Thanks for this! This document looks like a list of barriers I will need to overcome to get access to my data, not a recipe to make it easy.

A friend who was seeking to challenge a hospital bill recently was told that on the basis of HIPAA she was not allowed to see an itemized bill of the procedures associated with her hospital stay. Exactly whose privacy was being protected here?

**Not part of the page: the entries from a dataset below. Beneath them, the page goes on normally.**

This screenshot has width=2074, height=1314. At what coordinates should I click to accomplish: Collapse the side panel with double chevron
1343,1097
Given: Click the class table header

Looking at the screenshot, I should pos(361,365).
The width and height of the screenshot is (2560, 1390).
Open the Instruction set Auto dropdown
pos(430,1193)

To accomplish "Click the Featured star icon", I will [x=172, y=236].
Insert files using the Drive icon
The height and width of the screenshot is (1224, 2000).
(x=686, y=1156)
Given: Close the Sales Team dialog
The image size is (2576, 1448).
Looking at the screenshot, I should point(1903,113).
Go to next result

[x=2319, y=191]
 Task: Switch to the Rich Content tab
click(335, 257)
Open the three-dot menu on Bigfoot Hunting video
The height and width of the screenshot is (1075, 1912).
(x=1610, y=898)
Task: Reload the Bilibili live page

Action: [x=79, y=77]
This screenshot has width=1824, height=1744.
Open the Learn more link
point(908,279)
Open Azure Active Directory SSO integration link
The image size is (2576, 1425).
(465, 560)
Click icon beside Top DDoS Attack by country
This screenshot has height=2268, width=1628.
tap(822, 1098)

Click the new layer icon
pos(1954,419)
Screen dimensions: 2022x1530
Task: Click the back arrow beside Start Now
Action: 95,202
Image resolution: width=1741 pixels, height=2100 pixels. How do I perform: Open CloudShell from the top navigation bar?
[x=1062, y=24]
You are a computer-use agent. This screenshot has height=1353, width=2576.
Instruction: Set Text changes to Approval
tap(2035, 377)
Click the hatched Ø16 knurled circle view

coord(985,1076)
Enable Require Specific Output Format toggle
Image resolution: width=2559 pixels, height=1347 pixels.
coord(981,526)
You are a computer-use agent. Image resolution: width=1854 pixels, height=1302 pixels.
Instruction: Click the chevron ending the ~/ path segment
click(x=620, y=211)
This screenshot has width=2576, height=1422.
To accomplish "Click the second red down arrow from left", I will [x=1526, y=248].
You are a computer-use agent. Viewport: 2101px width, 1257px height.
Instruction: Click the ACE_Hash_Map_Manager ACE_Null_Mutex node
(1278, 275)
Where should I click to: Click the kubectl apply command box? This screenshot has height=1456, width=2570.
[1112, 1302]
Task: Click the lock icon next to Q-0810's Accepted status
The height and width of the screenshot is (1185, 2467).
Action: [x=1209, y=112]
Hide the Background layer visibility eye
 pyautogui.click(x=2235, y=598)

This does not have to be this hard. Thanks for raising this, Adrian.

Guest

Thanks Adrian for raising this important issue! Security and privacy have become the catch all excuses for not making data available or liquid. We will never see the progress we envisioned through the HITECH Act until we have health data liquidity and interoperability.

Guest
Apr 10, 2015

Congress and ONC are on this. Just out today is a 39-page report from ONC in response to the congressional inquiry: http://www.ihealthbeat.org/articles/2015/4/10/onc-slams-ehr-vendors-providers-for-information-blocking

The language on the ONC blog is unusually scathing (it makes my post look normal) http://www.healthit.gov/buzz-blog/from-the-onc-desk/health-information-blocking-undermines-interoperability-delivery-reform/ For example: “Indeed, the most definitive finding of our report is that most information blocking is beyond the current reach of ONC or any other federal agency to effectively detect, investigate, and address. Moreover, the ability of innovators and the private sector to overcome this problem is limited by a lack of transparency and other distortions in current health IT markets.”

Guest
Apr 10, 2015

There is no more effective way of improving health care outcomes for patients than providing patients with immediate and thorough access to their records, without barriers from providers or payers. In view of the excessive errors in records, and the potential for those being multiplied in digital systems, the patient must have continuous and easy access for those records. The patient may also need the ability to grant similar access to his surrogates, whether family or other medical professionals.

The proposed limitations in the recommendations create greater barriers, and impede the rights of patients to this access, and these limitations should NOT be incorporated into any guidance.